** Task description **
Print every line of the rows below exactly as it appears, from the line containing "This screenshot has height=655, width=1165." down to the line containing "coordinates (79, 95).", including both of those lines.

Dataset rows
--- --- ---
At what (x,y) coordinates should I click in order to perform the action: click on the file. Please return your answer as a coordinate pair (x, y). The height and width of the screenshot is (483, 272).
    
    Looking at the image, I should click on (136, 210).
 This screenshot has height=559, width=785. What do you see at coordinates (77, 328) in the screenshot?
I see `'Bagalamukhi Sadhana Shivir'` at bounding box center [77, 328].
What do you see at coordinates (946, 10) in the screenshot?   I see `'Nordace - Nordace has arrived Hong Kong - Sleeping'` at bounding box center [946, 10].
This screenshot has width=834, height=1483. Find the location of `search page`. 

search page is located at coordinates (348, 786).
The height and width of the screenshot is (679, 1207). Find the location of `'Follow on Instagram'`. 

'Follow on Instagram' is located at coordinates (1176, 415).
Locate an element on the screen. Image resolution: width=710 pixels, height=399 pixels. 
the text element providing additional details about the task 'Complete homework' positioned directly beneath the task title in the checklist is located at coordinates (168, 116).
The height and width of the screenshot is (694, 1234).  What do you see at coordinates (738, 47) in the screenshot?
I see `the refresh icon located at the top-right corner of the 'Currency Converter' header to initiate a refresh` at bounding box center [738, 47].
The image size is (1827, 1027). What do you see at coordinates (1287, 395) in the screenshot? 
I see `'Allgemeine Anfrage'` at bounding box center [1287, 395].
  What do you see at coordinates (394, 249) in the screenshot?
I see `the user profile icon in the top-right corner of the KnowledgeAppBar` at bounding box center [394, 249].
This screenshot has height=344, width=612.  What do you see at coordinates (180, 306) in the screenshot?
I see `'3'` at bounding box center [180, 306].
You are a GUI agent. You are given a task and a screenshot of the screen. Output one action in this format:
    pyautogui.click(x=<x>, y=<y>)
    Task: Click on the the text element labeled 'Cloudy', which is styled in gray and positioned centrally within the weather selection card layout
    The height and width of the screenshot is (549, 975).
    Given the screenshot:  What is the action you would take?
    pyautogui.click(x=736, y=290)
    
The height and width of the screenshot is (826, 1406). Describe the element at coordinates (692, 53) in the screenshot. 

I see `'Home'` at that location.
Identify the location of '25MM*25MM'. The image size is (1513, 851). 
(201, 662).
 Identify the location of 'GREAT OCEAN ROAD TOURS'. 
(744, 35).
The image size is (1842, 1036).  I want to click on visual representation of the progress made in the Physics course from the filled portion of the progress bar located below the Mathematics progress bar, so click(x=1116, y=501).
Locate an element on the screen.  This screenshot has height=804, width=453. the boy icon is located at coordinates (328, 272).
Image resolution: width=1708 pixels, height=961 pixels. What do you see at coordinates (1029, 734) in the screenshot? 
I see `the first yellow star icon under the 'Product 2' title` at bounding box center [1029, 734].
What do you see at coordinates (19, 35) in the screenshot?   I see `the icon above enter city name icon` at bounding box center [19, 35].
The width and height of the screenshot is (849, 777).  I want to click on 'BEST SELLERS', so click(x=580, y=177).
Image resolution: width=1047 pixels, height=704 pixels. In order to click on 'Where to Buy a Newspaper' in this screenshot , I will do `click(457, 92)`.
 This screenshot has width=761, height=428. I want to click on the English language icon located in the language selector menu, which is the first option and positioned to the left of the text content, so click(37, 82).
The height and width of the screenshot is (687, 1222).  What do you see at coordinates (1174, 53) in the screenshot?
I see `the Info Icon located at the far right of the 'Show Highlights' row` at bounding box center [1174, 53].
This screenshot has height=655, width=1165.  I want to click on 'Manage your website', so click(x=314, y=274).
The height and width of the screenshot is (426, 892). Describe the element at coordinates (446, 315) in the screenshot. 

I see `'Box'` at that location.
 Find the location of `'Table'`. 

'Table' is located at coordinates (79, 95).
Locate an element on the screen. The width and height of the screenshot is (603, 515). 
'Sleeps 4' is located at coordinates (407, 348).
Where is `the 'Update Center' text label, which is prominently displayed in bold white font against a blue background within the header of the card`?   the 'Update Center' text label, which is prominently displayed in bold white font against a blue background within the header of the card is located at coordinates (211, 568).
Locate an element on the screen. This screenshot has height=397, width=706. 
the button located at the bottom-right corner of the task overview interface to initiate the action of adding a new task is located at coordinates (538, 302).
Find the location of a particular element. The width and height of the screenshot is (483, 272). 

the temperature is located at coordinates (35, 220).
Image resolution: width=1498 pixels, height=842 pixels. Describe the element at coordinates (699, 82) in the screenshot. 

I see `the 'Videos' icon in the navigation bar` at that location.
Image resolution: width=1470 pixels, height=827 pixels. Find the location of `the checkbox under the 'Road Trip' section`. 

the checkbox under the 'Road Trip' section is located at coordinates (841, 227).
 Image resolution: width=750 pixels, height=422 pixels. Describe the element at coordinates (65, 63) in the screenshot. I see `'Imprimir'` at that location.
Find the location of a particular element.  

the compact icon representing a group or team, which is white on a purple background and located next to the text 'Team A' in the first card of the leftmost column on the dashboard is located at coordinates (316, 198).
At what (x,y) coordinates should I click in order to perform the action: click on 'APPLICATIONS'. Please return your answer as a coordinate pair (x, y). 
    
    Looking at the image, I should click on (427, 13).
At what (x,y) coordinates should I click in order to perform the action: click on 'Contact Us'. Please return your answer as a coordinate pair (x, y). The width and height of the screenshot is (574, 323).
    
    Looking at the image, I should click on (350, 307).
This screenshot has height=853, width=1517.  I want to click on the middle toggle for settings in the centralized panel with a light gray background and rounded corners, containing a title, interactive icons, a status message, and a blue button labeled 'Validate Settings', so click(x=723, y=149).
--- --- ---
** Response to the exercise **
This screenshot has height=655, width=1165.  I want to click on 'Manage your website', so click(x=314, y=274).
The height and width of the screenshot is (426, 892). Describe the element at coordinates (446, 315) in the screenshot. 

I see `'Box'` at that location.
 Find the location of `'Table'`. 

'Table' is located at coordinates (79, 95).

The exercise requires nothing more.